Next: HARP-The Hubble Archive Re-Engineering Project
Previous: The Evolution of the HST Archive
Up: Data Archives
Table of Contents - Index - PS reprint

Astronomical Data Analysis Software and Systems VI
ASP Conference Series, Vol. 125, 1997
Editors: Gareth Hunt and H. E. Payne

Implementing a New Data Archive Paradigm to Face HST Increased Data Flow

B. Pirenne,1 P. Benvenuti,2 and R. Albrecht2
Space Telescope - European Coordinating Facility

1European Southern Observatory, Garching bei München, Germany
2European Space Agency, Space Science Department, Astrophysics Division



The Hubble Space Telescope Archive at the Space Telescope - European Coordinating Facility (ST-ECF) has undergone several refurbishments in order to cope with user requirements and with the advances in storage technology. In preparation for the installation of the Near Infrared Camera and Multi-Object Spectrometer (NICMOS) and Space Telescope Imaging Spectrograph (STIS) instruments during the 1997 Servicing Mission, it is again necessary to upgrade the archive. This paper describes the adopted strategy and its rationale.


1. Introduction

The science instruments to be installed on HST during the 1997 Servicing Mission will substantially increase the current data volume. In order to cope with this increase some of the ECF archive concepts need to be adapted.
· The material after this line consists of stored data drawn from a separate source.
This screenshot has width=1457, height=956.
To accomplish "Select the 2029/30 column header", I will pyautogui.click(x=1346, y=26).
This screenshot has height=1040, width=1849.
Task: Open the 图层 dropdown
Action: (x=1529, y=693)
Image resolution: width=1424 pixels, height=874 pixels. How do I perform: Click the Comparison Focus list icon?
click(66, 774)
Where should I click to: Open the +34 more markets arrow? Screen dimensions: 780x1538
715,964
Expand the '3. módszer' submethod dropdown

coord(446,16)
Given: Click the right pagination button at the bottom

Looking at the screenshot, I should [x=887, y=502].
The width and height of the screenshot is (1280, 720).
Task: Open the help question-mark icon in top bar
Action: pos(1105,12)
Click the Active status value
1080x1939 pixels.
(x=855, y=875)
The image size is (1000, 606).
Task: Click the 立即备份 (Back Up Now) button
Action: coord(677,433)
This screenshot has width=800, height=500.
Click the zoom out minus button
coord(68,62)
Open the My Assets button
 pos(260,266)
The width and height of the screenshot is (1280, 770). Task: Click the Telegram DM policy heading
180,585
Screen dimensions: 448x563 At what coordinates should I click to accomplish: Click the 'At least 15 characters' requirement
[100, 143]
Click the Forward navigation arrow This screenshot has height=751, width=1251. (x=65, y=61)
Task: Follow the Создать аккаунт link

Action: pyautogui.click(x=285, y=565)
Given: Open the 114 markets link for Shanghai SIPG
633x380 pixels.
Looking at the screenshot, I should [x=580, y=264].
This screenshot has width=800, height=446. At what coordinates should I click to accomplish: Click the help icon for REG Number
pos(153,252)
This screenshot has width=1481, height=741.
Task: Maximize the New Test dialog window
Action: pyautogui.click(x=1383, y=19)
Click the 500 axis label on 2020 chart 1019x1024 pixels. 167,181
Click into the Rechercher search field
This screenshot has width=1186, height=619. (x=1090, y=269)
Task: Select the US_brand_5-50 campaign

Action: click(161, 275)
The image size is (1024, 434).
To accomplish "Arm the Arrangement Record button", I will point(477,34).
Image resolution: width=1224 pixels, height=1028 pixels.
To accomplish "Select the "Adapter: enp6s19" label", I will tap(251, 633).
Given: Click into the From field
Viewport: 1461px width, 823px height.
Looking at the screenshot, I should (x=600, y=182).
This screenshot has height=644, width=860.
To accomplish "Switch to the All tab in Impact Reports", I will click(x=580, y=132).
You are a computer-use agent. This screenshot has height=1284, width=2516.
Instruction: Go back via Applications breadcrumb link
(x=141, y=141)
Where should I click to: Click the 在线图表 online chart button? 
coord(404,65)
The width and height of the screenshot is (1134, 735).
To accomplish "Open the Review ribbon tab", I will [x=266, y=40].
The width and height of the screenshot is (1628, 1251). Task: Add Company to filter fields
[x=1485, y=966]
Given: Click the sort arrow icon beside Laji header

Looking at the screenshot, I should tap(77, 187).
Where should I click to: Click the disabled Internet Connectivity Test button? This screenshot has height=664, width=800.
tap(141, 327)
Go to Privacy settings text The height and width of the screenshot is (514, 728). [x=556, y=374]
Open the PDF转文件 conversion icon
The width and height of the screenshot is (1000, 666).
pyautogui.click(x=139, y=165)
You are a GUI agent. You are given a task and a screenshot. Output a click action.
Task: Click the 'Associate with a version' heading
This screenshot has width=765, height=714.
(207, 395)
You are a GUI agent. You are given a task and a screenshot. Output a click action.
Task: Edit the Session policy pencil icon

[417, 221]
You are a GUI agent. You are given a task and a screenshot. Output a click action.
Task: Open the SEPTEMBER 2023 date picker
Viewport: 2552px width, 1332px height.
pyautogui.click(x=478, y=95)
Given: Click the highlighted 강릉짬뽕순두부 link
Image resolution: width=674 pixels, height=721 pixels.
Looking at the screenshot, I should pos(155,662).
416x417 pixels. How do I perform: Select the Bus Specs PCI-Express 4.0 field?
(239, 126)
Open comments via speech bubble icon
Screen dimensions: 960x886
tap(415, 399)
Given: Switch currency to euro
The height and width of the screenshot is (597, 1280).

A second reason for modifying the archive is the high cost of the bulk storage media and the associated hardware. As CD-ROMs have firmly established themselves in the computer market in recent years, it is attractive to look for a solution based on CD-ROM technology. A third reason is that, because of the availability of fast world wide networking, the initial requirement of having in Europe (i.e., at the ECF) the exact copy of the STScI archive can be relaxed. The ECF effort in the archive area should therefore focus on a more dynamic archive environment which complements the work of the STScI. This new approach has been endorsed in the ``Report of the ST-ECF Independent Review Group'' (May 1996).

2. The Current Situation

Following the transition of the STScI archive to the ``DADS'' system in 1993, the ECF started to archive HST data on the bulk data devices used in DADS, i.e., 12´´ Sony optical disks (6.5GB per platter). The disks are generated at STScI and shipped to the ST-ECF. Currently the ST-ECF receives a full copy of the archive, including engineering ancillary data. The current average data rate is ~2GB/day or ~112 Sony disks per year.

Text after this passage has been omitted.